WHAT YOU WILL DO: Look in the data below for the line that has "Where should I", then print exactly every line from there through the line that has "This screenshot has width=610, height=662.", leaving pictures out.

RECORD EXTRACTS:
╔══

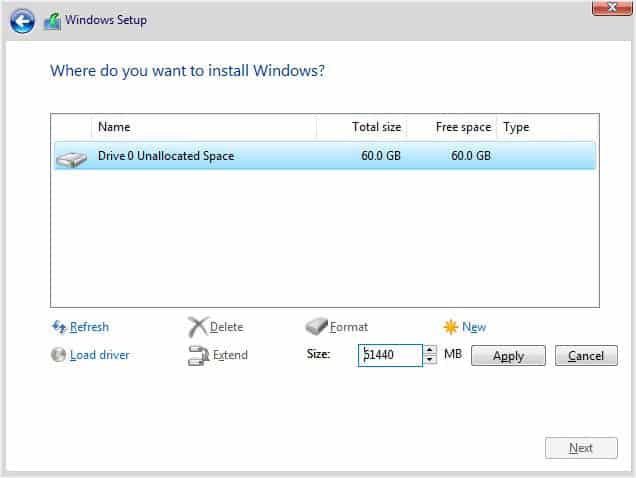Viewport: 636px width, 478px height.
Task: Apply the new partition size
Action: pos(508,355)
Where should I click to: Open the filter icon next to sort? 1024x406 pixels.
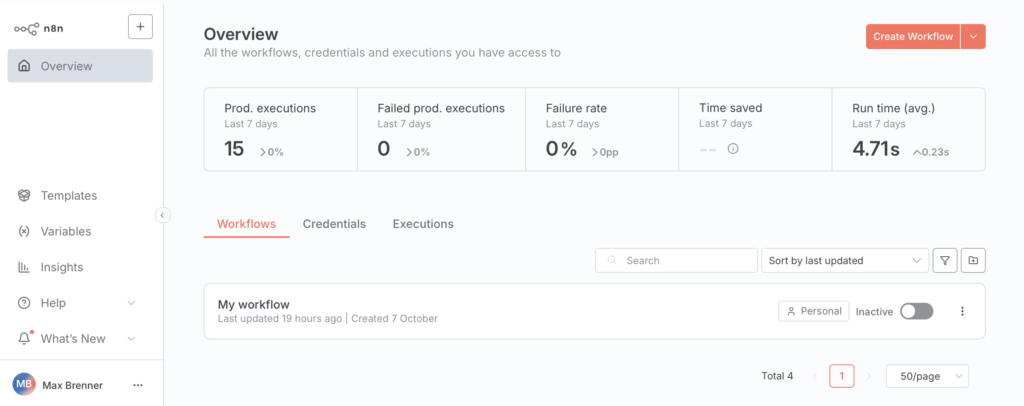(x=944, y=260)
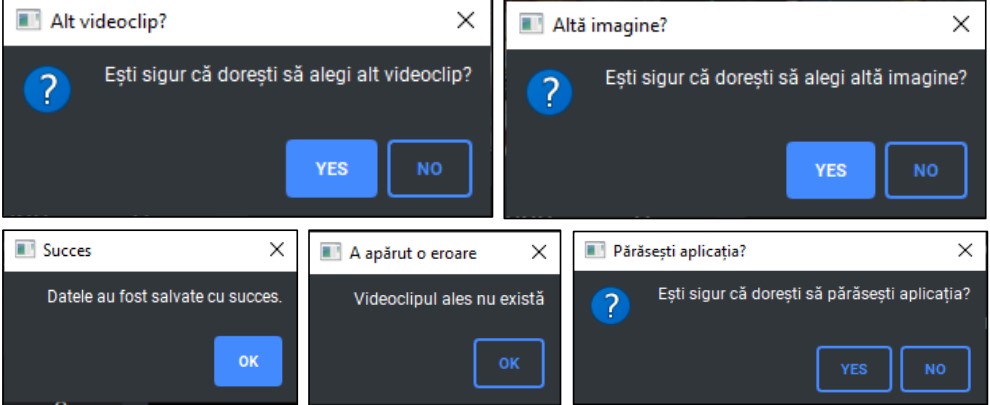Click the app icon in Părăsești aplicația title bar
The height and width of the screenshot is (405, 990).
pos(594,250)
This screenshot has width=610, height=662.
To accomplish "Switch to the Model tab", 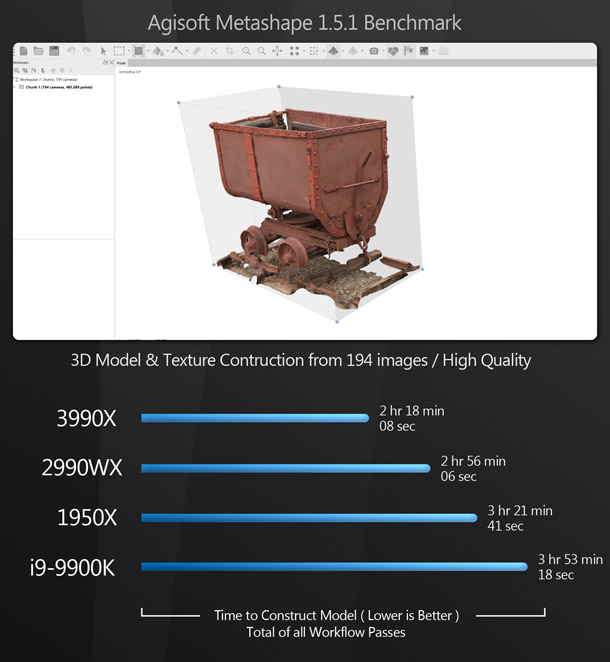I will pyautogui.click(x=122, y=63).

╚══

ANSWER TO THIS EXERCISE:
Where should I click to: Open the filter icon next to sort? 1024x406 pixels.
(x=944, y=260)
Click the app icon in Părăsești aplicația title bar
The height and width of the screenshot is (405, 990).
pos(594,250)
This screenshot has width=610, height=662.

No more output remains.